REQUIRED TASKS:
1) Reproduce this part of the MongoDB and Symfony post word for word, everything from "I started my" down to "up and running.".
2) Supply the next part of the MongoDB and Symfony post, picking up right after its last sentence.

2009/08/24

Mongodb and Symfony, Part 1: Inserts

MongoDB

What is it? A quick review of their site gave me a taste of something that sounded good. I've been working with Symfony and Doctrine for almost a year now and really loving it. Started writing a custom orm for my current employer and found that it really brought to light some issues with relational modeling. For instance, free-form relations between objects. In a RDBMS you've got to setup your long table with key/val pairs that reference other tables and ids and then there's the whole issue of efficiently joining on that. I found that trying to translate that structure into an orm style development tool was challenging to say the least. I wondered if a DODB would offer a better way. Ideally the speed of development AND the speed of the data manipulation would increase. MongoDB has a nice little DBRef class that allows you to reference your way around your collections, effectively hardcoding your joins at the data level. Would it be a nice way to handle creating relationships between objects without premeditation?

Setup

Ok so I wanted to set up some simple benchmarks just to see what we were looking at as far as ease of use and speed for basic dumb things. I setup a basic Symfony/Doctrine project and pulled down the latest version of MongoDB for Linux 64.

I started my mongod server without the web interface since I won't need it for this:

mongod --dbpath=/var/www/sites/mongobjects/web/data/mongodb/ --nohttpinterface --quiet &
Sun Aug 23 04:09:56 Mongo DB : starting : pid = 11534 port = 27017 dbpath = /var/www/sites/mongobjects/web/data/mongodb/ master = 0 slave = 0  64-bit
Sun Aug 23 04:09:56 db version v0.9.9, pdfile version 4.4
Sun Aug 23 04:09:56 git version: cd0bf23e74ef8ded0684f74996ee762889b93294
Sun Aug 23 04:09:56 sys info: Linux ofc-n1.10gen.com 2.6.23.17-88.fc7 #1 SMP Thu May 15 00:02:29 EDT 2008 x86_64
Sun Aug 23 04:09:56 waiting for connections on port 27017
And we're up and running.

DATA:

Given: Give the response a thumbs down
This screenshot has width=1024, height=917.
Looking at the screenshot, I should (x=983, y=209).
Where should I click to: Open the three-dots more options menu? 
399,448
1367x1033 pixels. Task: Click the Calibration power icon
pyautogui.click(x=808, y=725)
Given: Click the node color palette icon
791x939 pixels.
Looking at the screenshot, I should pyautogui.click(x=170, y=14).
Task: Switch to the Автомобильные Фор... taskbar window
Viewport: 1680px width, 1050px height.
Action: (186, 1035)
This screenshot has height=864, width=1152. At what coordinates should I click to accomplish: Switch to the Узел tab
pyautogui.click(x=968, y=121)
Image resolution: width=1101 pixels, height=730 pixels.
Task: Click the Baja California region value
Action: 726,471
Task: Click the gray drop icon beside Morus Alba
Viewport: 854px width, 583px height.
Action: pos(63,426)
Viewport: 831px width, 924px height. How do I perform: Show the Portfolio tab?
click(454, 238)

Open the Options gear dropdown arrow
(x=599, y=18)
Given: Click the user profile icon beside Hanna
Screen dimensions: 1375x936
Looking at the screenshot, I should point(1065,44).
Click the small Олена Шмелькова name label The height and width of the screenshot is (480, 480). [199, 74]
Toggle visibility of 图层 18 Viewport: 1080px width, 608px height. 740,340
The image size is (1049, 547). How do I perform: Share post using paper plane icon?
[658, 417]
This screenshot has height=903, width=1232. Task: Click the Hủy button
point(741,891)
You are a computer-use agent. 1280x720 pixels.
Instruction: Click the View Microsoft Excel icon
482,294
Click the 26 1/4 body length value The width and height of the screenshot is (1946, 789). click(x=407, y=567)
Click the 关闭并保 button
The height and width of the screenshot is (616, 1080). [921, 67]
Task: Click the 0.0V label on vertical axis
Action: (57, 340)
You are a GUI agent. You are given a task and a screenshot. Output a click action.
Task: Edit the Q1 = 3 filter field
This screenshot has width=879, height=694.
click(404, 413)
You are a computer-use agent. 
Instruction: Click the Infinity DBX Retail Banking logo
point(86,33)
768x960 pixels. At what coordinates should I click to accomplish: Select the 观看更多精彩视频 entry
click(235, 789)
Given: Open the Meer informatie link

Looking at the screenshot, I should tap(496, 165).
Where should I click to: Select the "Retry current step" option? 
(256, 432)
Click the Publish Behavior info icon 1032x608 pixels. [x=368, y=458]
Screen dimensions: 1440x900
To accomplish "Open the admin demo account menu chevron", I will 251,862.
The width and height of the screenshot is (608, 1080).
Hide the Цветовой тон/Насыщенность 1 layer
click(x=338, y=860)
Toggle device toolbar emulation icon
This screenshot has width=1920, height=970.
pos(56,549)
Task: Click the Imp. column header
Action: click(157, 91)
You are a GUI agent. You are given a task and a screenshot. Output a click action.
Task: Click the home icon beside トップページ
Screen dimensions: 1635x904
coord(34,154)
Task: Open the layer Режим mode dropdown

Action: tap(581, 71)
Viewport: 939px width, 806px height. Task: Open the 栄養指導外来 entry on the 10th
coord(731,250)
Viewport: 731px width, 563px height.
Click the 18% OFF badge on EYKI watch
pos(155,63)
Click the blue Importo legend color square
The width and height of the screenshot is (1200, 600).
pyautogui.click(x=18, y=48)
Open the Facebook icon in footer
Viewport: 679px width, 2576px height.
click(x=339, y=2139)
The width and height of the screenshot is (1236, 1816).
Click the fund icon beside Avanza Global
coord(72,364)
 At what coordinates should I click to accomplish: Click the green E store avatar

OUTPUTS BY TASK:
1)
I started my mongod server without the web interface since I won't need it for this:

mongod --dbpath=/var/www/sites/mongobjects/web/data/mongodb/ --nohttpinterface --quiet &
Sun Aug 23 04:09:56 Mongo DB : starting : pid = 11534 port = 27017 dbpath = /var/www/sites/mongobjects/web/data/mongodb/ master = 0 slave = 0  64-bit
Sun Aug 23 04:09:56 db version v0.9.9, pdfile version 4.4
Sun Aug 23 04:09:56 git version: cd0bf23e74ef8ded0684f74996ee762889b93294
Sun Aug 23 04:09:56 sys info: Linux ofc-n1.10gen.com 2.6.23.17-88.fc7 #1 SMP Thu May 15 00:02:29 EDT 2008 x86_64
Sun Aug 23 04:09:56 waiting for connections on port 27017
And we're up and running.

2)
Filling our Databases

These tests will be run via a page load in Symfony. So all the code takes place within an actions class method that is triggered by a url and tracked via symfony's developer bar. A simple benchmarking tool that produces a little fluctuation in the numbers, but fine for what we're doing here. It's worth noting that on this system Symfony takes ~24ms to render a page without anything else happening. So all our tests will have an extra ~24ms from Symfony execution time.

Mongo

I wanted a simple single table test setup so I decided to build a user set of 500,000 users. But then I realized toward the end of this article that I my 5 types of pets actually made all my tests insert 2.5 million records. So that's what we're using. Loading data with MongoDB was simple and quick. Just select the db and collection you want and if it's not already in existence it will be when you start writing to it.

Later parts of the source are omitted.